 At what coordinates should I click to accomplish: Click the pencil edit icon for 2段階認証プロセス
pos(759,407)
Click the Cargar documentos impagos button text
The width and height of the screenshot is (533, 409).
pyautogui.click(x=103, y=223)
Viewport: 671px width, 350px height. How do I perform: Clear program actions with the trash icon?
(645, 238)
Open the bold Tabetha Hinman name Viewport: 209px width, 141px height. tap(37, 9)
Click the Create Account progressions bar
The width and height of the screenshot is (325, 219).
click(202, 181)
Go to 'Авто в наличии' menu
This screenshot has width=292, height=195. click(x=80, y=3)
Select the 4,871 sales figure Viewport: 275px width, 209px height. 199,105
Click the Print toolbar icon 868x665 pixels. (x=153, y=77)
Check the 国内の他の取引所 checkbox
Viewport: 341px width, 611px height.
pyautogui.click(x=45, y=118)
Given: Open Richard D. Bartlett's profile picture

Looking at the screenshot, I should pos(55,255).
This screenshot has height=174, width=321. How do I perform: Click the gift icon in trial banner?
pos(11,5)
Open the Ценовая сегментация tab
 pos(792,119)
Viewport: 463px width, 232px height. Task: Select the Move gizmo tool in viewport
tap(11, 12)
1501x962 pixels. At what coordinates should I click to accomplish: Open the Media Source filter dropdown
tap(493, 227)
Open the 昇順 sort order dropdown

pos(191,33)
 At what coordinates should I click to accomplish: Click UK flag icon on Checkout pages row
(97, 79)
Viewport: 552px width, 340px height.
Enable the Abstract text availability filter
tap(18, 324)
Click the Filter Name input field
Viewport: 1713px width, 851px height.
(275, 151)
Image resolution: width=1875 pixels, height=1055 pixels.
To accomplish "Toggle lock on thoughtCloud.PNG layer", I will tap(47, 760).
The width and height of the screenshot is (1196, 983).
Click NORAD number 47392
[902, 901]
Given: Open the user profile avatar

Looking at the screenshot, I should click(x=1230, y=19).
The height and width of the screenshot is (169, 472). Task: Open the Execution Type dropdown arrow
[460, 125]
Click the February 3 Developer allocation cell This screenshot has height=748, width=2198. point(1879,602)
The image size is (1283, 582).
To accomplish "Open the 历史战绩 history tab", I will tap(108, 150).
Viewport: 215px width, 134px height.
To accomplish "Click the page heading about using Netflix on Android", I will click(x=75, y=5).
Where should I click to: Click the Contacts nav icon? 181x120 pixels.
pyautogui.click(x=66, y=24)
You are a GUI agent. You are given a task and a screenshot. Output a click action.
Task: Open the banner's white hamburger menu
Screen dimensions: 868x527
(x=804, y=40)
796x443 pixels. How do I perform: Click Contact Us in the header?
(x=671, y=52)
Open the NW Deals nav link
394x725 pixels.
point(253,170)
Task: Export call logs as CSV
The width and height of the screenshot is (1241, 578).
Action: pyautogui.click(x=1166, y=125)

REQUIREMENT: Copy the entries above without any change, from the first one through the line that contains "tap(11, 12)", including that line.

ANSWER TO THIS PROBLEM:
 At what coordinates should I click to accomplish: Click the pencil edit icon for 2段階認証プロセス
pos(759,407)
Click the Cargar documentos impagos button text
The width and height of the screenshot is (533, 409).
pyautogui.click(x=103, y=223)
Viewport: 671px width, 350px height. How do I perform: Clear program actions with the trash icon?
(645, 238)
Open the bold Tabetha Hinman name Viewport: 209px width, 141px height. tap(37, 9)
Click the Create Account progressions bar
The width and height of the screenshot is (325, 219).
click(202, 181)
Go to 'Авто в наличии' menu
This screenshot has width=292, height=195. click(x=80, y=3)
Select the 4,871 sales figure Viewport: 275px width, 209px height. 199,105
Click the Print toolbar icon 868x665 pixels. (x=153, y=77)
Check the 国内の他の取引所 checkbox
Viewport: 341px width, 611px height.
pyautogui.click(x=45, y=118)
Given: Open Richard D. Bartlett's profile picture

Looking at the screenshot, I should pos(55,255).
This screenshot has height=174, width=321. How do I perform: Click the gift icon in trial banner?
pos(11,5)
Open the Ценовая сегментация tab
 pos(792,119)
Viewport: 463px width, 232px height. Task: Select the Move gizmo tool in viewport
tap(11, 12)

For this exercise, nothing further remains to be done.